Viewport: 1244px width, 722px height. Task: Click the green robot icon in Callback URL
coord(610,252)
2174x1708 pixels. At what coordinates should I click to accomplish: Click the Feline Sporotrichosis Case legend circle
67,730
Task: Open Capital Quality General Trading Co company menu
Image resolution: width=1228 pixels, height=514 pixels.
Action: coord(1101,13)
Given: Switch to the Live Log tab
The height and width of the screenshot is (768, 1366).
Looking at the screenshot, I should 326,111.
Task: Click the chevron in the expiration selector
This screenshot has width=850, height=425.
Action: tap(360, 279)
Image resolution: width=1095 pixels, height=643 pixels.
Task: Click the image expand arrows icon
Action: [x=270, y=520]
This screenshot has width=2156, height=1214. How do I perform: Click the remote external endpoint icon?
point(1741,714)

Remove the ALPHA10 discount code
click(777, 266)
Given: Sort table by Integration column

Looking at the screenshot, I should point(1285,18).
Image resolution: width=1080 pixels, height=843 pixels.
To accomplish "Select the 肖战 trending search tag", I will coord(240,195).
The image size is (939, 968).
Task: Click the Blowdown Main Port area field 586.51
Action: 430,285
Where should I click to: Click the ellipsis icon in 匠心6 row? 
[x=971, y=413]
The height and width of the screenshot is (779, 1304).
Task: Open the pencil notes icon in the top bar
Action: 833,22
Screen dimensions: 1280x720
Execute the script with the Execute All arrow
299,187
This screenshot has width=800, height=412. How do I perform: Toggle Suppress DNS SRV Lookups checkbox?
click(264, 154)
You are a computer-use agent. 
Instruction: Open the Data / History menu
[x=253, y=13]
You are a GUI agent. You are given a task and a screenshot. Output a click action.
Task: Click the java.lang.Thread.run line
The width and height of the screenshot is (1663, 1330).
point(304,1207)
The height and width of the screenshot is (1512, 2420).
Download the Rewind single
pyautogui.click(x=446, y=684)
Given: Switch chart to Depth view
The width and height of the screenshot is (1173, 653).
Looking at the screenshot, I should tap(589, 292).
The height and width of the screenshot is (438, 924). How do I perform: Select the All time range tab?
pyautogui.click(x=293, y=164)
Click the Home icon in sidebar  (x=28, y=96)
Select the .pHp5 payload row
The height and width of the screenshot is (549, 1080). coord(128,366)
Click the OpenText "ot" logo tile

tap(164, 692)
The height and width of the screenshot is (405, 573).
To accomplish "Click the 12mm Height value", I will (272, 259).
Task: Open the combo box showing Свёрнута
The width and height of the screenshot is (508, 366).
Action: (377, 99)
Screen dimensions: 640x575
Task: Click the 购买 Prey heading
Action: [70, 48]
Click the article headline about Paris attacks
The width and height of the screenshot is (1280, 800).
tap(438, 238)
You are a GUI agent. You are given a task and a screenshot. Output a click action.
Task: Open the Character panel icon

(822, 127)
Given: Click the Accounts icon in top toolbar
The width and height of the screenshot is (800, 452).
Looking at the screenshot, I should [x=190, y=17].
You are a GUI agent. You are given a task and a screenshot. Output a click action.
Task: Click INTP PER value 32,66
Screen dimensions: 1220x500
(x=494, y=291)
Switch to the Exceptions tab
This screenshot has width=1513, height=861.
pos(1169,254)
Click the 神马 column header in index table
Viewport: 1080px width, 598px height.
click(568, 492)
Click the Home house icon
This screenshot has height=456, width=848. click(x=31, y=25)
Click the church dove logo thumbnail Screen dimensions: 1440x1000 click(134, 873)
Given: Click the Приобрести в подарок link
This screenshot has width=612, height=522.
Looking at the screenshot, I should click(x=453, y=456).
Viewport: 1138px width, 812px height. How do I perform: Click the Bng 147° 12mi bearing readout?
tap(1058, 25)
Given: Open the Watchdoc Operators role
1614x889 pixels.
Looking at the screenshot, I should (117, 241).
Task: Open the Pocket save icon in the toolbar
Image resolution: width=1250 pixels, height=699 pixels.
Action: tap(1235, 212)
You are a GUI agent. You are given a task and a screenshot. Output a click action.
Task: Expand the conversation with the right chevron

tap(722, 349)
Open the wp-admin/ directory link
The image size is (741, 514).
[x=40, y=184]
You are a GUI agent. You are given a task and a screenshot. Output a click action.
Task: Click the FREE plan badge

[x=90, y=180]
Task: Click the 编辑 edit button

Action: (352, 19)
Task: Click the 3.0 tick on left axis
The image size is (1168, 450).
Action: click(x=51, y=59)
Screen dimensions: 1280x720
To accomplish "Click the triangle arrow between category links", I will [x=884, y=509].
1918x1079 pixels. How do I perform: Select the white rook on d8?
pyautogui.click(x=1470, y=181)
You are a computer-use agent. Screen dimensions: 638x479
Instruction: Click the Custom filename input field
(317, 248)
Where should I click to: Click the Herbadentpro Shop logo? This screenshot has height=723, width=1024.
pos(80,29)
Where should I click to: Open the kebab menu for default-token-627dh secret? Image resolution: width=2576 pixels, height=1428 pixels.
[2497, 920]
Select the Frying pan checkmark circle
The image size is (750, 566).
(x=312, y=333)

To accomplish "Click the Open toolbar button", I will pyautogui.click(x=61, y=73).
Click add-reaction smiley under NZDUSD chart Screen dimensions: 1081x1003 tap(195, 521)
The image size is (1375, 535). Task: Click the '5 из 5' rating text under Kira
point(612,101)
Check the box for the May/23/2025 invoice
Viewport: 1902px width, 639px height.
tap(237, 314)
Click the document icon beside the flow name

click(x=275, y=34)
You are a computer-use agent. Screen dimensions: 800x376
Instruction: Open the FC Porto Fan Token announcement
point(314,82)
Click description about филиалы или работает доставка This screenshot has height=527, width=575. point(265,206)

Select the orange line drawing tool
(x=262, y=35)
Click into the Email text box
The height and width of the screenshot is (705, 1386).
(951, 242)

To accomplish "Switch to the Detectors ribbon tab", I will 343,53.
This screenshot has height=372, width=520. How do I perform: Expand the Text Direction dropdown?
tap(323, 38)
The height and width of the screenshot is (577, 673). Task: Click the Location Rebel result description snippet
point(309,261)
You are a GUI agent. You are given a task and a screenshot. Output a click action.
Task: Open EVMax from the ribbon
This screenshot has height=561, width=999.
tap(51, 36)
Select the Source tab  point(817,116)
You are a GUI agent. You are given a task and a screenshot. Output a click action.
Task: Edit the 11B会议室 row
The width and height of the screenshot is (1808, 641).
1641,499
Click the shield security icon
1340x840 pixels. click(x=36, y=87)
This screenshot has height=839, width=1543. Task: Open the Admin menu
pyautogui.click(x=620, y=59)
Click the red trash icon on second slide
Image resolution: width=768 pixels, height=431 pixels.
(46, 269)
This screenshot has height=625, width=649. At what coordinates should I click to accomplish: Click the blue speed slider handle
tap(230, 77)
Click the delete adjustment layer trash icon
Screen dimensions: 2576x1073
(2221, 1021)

# # #

Format every line of the records above as a Markdown table with the columns "No." and "Text", numbering each row and skipping blank lines.

*EXPECTED ANSWER*:
| No. | Text |
|---|---|
| 1 | Viewport: 1244px width, 722px height. Task: Click the green robot icon in Callback URL |
| 2 | coord(610,252) |
| 3 | 2174x1708 pixels. At what coordinates should I click to accomplish: Click the Feline Sporotrichosis Case legend circle |
| 4 | 67,730 |
| 5 | Task: Open Capital Quality General Trading Co company menu |
| 6 | Image resolution: width=1228 pixels, height=514 pixels. |
| 7 | Action: coord(1101,13) |
| 8 | Given: Switch to the Live Log tab |
| 9 | The height and width of the screenshot is (768, 1366). |
| 10 | Looking at the screenshot, I should 326,111. |
| 11 | Task: Click the chevron in the expiration selector |
| 12 | This screenshot has width=850, height=425. |
| 13 | Action: tap(360, 279) |
| 14 | Image resolution: width=1095 pixels, height=643 pixels. |
| 15 | Task: Click the image expand arrows icon |
| 16 | Action: [x=270, y=520] |
| 17 | This screenshot has width=2156, height=1214. How do I perform: Click the remote external endpoint icon? |
| 18 | point(1741,714) |
| 19 | Remove the ALPHA10 discount code |
| 20 | click(777, 266) |
| 21 | Given: Sort table by Integration column |
| 22 | Looking at the screenshot, I should point(1285,18). |
| 23 | Image resolution: width=1080 pixels, height=843 pixels. |
| 24 | To accomplish "Select the 肖战 trending search tag", I will coord(240,195). |
| 25 | The image size is (939, 968). |
| 26 | Task: Click the Blowdown Main Port area field 586.51 |
| 27 | Action: 430,285 |
| 28 | Where should I click to: Click the ellipsis icon in 匠心6 row?  |
| 29 | [x=971, y=413] |
| 30 | The height and width of the screenshot is (779, 1304). |
| 31 | Task: Open the pencil notes icon in the top bar |
| 32 | Action: 833,22 |
| 33 | Screen dimensions: 1280x720 |
| 34 | Execute the script with the Execute All arrow |
| 35 | 299,187 |
| 36 | This screenshot has width=800, height=412. How do I perform: Toggle Suppress DNS SRV Lookups checkbox? |
| 37 | click(264, 154) |
| 38 | You are a computer-use agent.  |
| 39 | Instruction: Open the Data / History menu |
| 40 | [x=253, y=13] |
| 41 | You are a GUI agent. You are given a task and a screenshot. Output a click action. |
| 42 | Task: Click the java.lang.Thread.run line |
| 43 | The width and height of the screenshot is (1663, 1330). |
| 44 | point(304,1207) |
| 45 | The height and width of the screenshot is (1512, 2420). |
| 46 | Download the Rewind single |
| 47 | pyautogui.click(x=446, y=684) |
| 48 | Given: Switch chart to Depth view |
| 49 | The width and height of the screenshot is (1173, 653). |
| 50 | Looking at the screenshot, I should tap(589, 292). |
| 51 | The height and width of the screenshot is (438, 924). How do I perform: Select the All time range tab? |
| 52 | pyautogui.click(x=293, y=164) |
| 53 | Click the Home icon in sidebar  (x=28, y=96) |
| 54 | Select the .pHp5 payload row |
| 55 | The height and width of the screenshot is (549, 1080). coord(128,366) |
| 56 | Click the OpenText "ot" logo tile |
| 57 | tap(164, 692) |
| 58 | The height and width of the screenshot is (405, 573). |
| 59 | To accomplish "Click the 12mm Height value", I will (272, 259). |
| 60 | Task: Open the combo box showing Свёрнута |
| 61 | The width and height of the screenshot is (508, 366). |
| 62 | Action: (377, 99) |
| 63 | Screen dimensions: 640x575 |
| 64 | Task: Click the 购买 Prey heading |
| 65 | Action: [70, 48] |
| 66 | Click the article headline about Paris attacks |
| 67 | The width and height of the screenshot is (1280, 800). |
| 68 | tap(438, 238) |
| 69 | You are a GUI agent. You are given a task and a screenshot. Output a click action. |
| 70 | Task: Open the Character panel icon |
| 71 | (822, 127) |
| 72 | Given: Click the Accounts icon in top toolbar |
| 73 | The width and height of the screenshot is (800, 452). |
| 74 | Looking at the screenshot, I should [x=190, y=17]. |
| 75 | You are a GUI agent. You are given a task and a screenshot. Output a click action. |
| 76 | Task: Click INTP PER value 32,66 |
| 77 | Screen dimensions: 1220x500 |
| 78 | (x=494, y=291) |
| 79 | Switch to the Exceptions tab |
| 80 | This screenshot has width=1513, height=861. |
| 81 | pos(1169,254) |
| 82 | Click the 神马 column header in index table |
| 83 | Viewport: 1080px width, 598px height. |
| 84 | click(568, 492) |
| 85 | Click the Home house icon |
| 86 | This screenshot has height=456, width=848. click(x=31, y=25) |
| 87 | Click the church dove logo thumbnail Screen dimensions: 1440x1000 click(134, 873) |
| 88 | Given: Click the Приобрести в подарок link |
| 89 | This screenshot has width=612, height=522. |
| 90 | Looking at the screenshot, I should click(x=453, y=456). |
| 91 | Viewport: 1138px width, 812px height. How do I perform: Click the Bng 147° 12mi bearing readout? |
| 92 | tap(1058, 25) |
| 93 | Given: Open the Watchdoc Operators role |
| 94 | 1614x889 pixels. |
| 95 | Looking at the screenshot, I should (117, 241). |
| 96 | Task: Open the Pocket save icon in the toolbar |
| 97 | Image resolution: width=1250 pixels, height=699 pixels. |
| 98 | Action: tap(1235, 212) |
| 99 | You are a GUI agent. You are given a task and a screenshot. Output a click action. |
| 100 | Task: Expand the conversation with the right chevron |
| 101 | tap(722, 349) |
| 102 | Open the wp-admin/ directory link |
| 103 | The image size is (741, 514). |
| 104 | [x=40, y=184] |
| 105 | You are a GUI agent. You are given a task and a screenshot. Output a click action. |
| 106 | Task: Click the FREE plan badge |
| 107 | [x=90, y=180] |
| 108 | Task: Click the 编辑 edit button |
| 109 | Action: (352, 19) |
| 110 | Task: Click the 3.0 tick on left axis |
| 111 | The image size is (1168, 450). |
| 112 | Action: click(x=51, y=59) |
| 113 | Screen dimensions: 1280x720 |
| 114 | To accomplish "Click the triangle arrow between category links", I will [x=884, y=509]. |
| 115 | 1918x1079 pixels. How do I perform: Select the white rook on d8? |
| 116 | pyautogui.click(x=1470, y=181) |
| 117 | You are a computer-use agent. Screen dimensions: 638x479 |
| 118 | Instruction: Click the Custom filename input field |
| 119 | (317, 248) |
| 120 | Where should I click to: Click the Herbadentpro Shop logo? This screenshot has height=723, width=1024. |
| 121 | pos(80,29) |
| 122 | Where should I click to: Open the kebab menu for default-token-627dh secret? Image resolution: width=2576 pixels, height=1428 pixels. |
| 123 | [2497, 920] |
| 124 | Select the Frying pan checkmark circle |
| 125 | The image size is (750, 566). |
| 126 | (x=312, y=333) |
| 127 | To accomplish "Click the Open toolbar button", I will pyautogui.click(x=61, y=73). |
| 128 | Click add-reaction smiley under NZDUSD chart Screen dimensions: 1081x1003 tap(195, 521) |
| 129 | The image size is (1375, 535). Task: Click the '5 из 5' rating text under Kira |
| 130 | point(612,101) |
| 131 | Check the box for the May/23/2025 invoice |
| 132 | Viewport: 1902px width, 639px height. |
| 133 | tap(237, 314) |
| 134 | Click the document icon beside the flow name |
| 135 | click(x=275, y=34) |
| 136 | You are a computer-use agent. Screen dimensions: 800x376 |
| 137 | Instruction: Open the FC Porto Fan Token announcement |
| 138 | point(314,82) |
| 139 | Click description about филиалы или работает доставка This screenshot has height=527, width=575. point(265,206) |
| 140 | Select the orange line drawing tool |
| 141 | (x=262, y=35) |
| 142 | Click into the Email text box |
| 143 | The height and width of the screenshot is (705, 1386). |
| 144 | (951, 242) |
| 145 | To accomplish "Switch to the Detectors ribbon tab", I will 343,53. |
| 146 | This screenshot has height=372, width=520. How do I perform: Expand the Text Direction dropdown? |
| 147 | tap(323, 38) |
| 148 | The height and width of the screenshot is (577, 673). Task: Click the Location Rebel result description snippet |
| 149 | point(309,261) |
| 150 | You are a GUI agent. You are given a task and a screenshot. Output a click action. |
| 151 | Task: Open EVMax from the ribbon |
| 152 | This screenshot has height=561, width=999. |
| 153 | tap(51, 36) |
| 154 | Select the Source tab  point(817,116) |
| 155 | You are a GUI agent. You are given a task and a screenshot. Output a click action. |
| 156 | Task: Edit the 11B会议室 row |
| 157 | The width and height of the screenshot is (1808, 641). |
| 158 | 1641,499 |
| 159 | Click the shield security icon |
| 160 | 1340x840 pixels. click(x=36, y=87) |
| 161 | This screenshot has height=839, width=1543. Task: Open the Admin menu |
| 162 | pyautogui.click(x=620, y=59) |
| 163 | Click the red trash icon on second slide |
| 164 | Image resolution: width=768 pixels, height=431 pixels. |
| 165 | (46, 269) |
| 166 | This screenshot has height=625, width=649. At what coordinates should I click to accomplish: Click the blue speed slider handle |
| 167 | tap(230, 77) |
| 168 | Click the delete adjustment layer trash icon |
| 169 | Screen dimensions: 2576x1073 |
| 170 | (2221, 1021) |